● **ТЕКСТ СТРАНИЦЫ**:

Я очень заинтересовался историей этой иконы, стал выяснять, как она попала в Русский музей и что с ней за это время происходило, за время советской власти. И удивительная вещь произошла, что вот она хранилась, хранилась, потом раз, и между 53 и 56 годом раскололась надвое… Такая трещина, здоровая, почти сантиметр была. И где у нас все были? Куда смотрели [обращается к музейщикам]? А потом, когда ее стали выставлять, для поклонения… И, прошу прощения, у православных есть такой ритуал – целование иконы, кто не знает. Так вот, восемь сантиметров, это примерно мы посчитали, более миллиона приложений было к этой иконе… Вот эта трещина срослась! Никто объяснить не может. Съездите, посмотрите эту уникальную икону.
И, кстати, [неразборч.] я говорю о том, что сегодня мы должны гораздо требовательнее относиться ко многим вещам, точно так же, как и быть более самокритичными. Я вам приведу такой пример. Вот мы сейчас с Борисом Вячеславычем Грызловым восстанавливаем храм в Санкт-Петербурге Феодоровской иконы Божьей матери, который построен был, построен был, если вы не помните [обращается к музейщикам], в 1913 году, в 12-м закончен, в 13-м освящен, к трехсотлетию дома Романовых. Мы стали искать, где иконостас. Причем, как вы знаете, принцип-то ведь был какой. Все храмы рушились, иконы сжигались. У меня масса примеров: сколько сожжено икон, сколько сожжено иконостасов по всей Руси Великой… И вот мы стали искать, что осталось от этого иконостаса, а он был пятиярусный, там порядка было 90 икон. Мы нашли в Музее истории религии в Санкт-Петербурге 40 икон. Иконостаса нет и никто сказать не может, где вообще иконостас. Мало этого, мы с Львом Петровичем (?) разговаривали с директором музея и прочее: как быть в данном случае? Возвращать – не возвращать? Являются ли эти иконы, например, памятники истории, если им всего 100 лет? Примеров моих никто не оценивал в этом плане. Мало этого, они писали специально к 13-му году. Их заказывали представители династии, как вы понимаете. Как быть в этой ситуации? И таких примеров на самом деле очень много.

Данные привязки к экрану:
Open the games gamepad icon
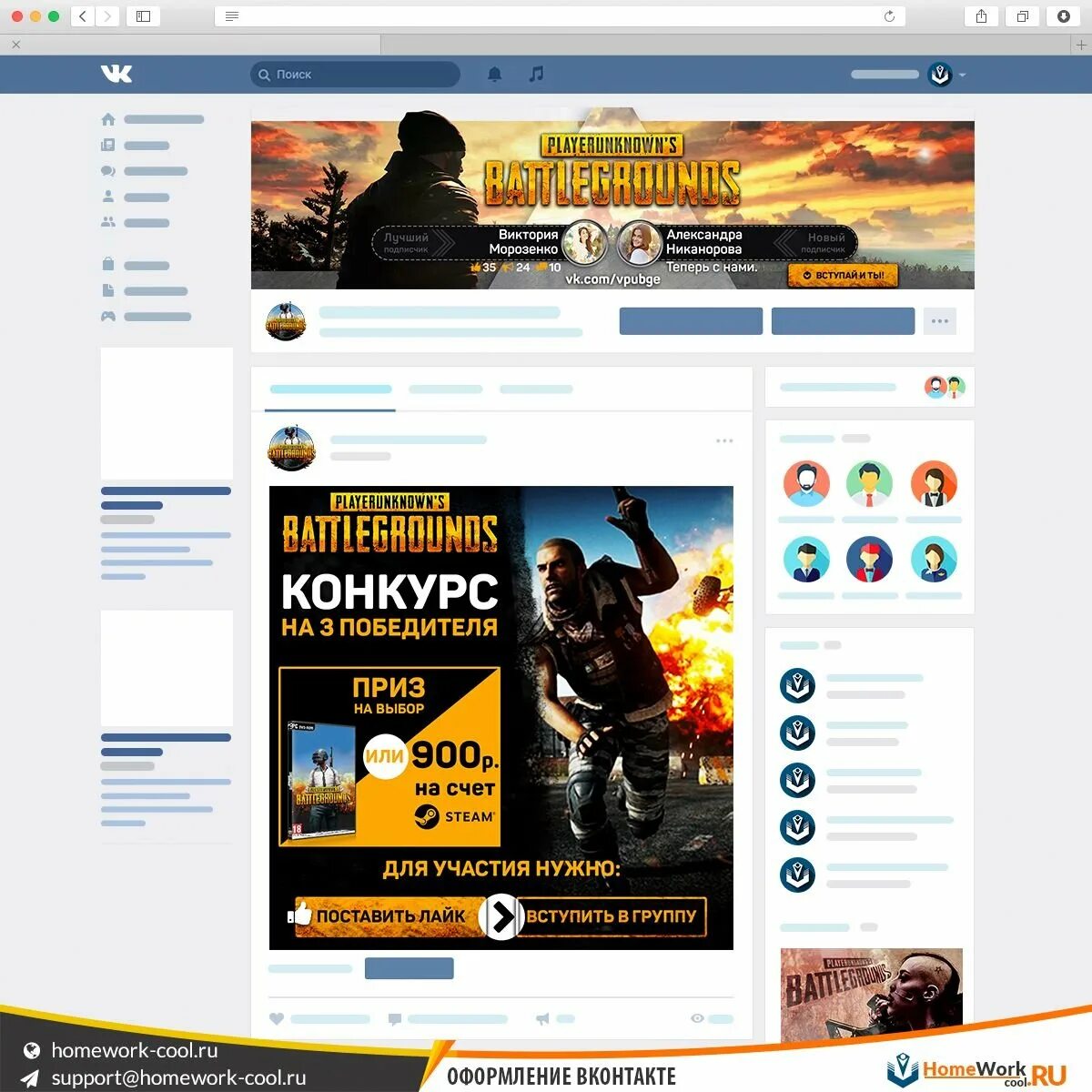1092x1092 pixels. click(x=107, y=316)
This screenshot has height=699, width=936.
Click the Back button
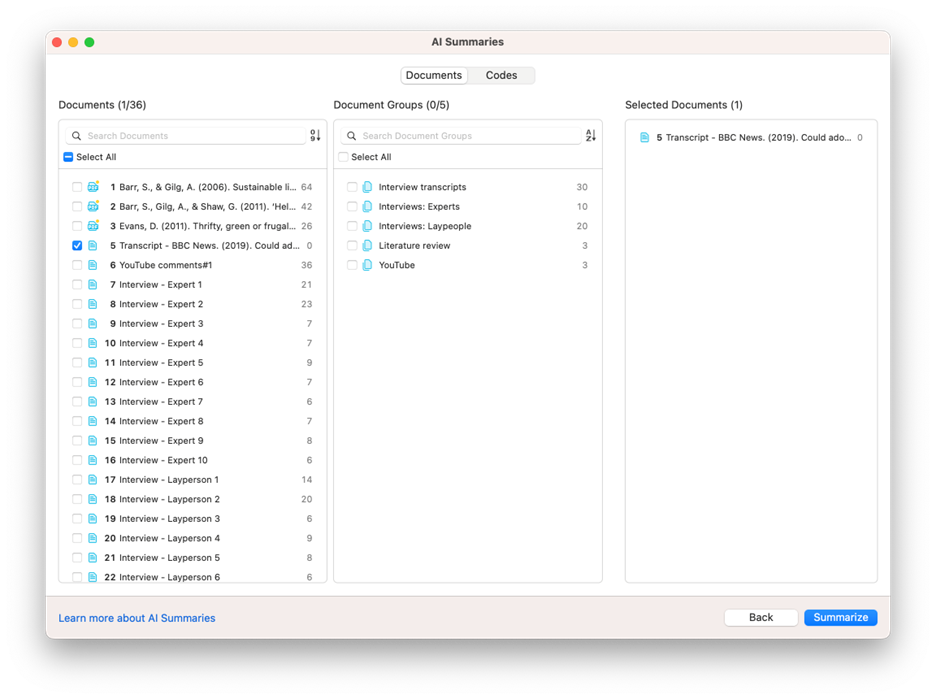760,618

● **ЗАДАНИЯ**:
1: Перепишите часть текста об иконе, начиная со слов «Я очень заинтересовался» и до слов «эту уникальную икону.», заменив «трещина» на «щель».
2: Сколько икон из иконостаса храма Феодоровской иконы Божьей матери нашли в Музее истории религии в Санкт-Петербурге, согласно тексту страницы?

● **ОТВЕТЫ К ЗАДАНИЯМ**:
1:
Я очень заинтересовался историей этой иконы, стал выяснять, как она попала в Русский музей и что с ней за это время происходило, за время советской власти. И удивительная вещь произошла, что вот она хранилась, хранилась, потом раз, и между 53 и 56 годом раскололась надвое… Такая щель, здоровая, почти сантиметр была. И где у нас все были? Куда смотрели [обращается к музейщикам]? А потом, когда ее стали выставлять, для поклонения… И, прошу прощения, у православных есть такой ритуал – целование иконы, кто не знает. Так вот, восемь сантиметров, это примерно мы посчитали, более миллиона приложений было к этой иконе… Вот эта щель срослась! Никто объяснить не может. Съездите, посмотрите эту уникальную икону.

2: Там нашли 40 икон.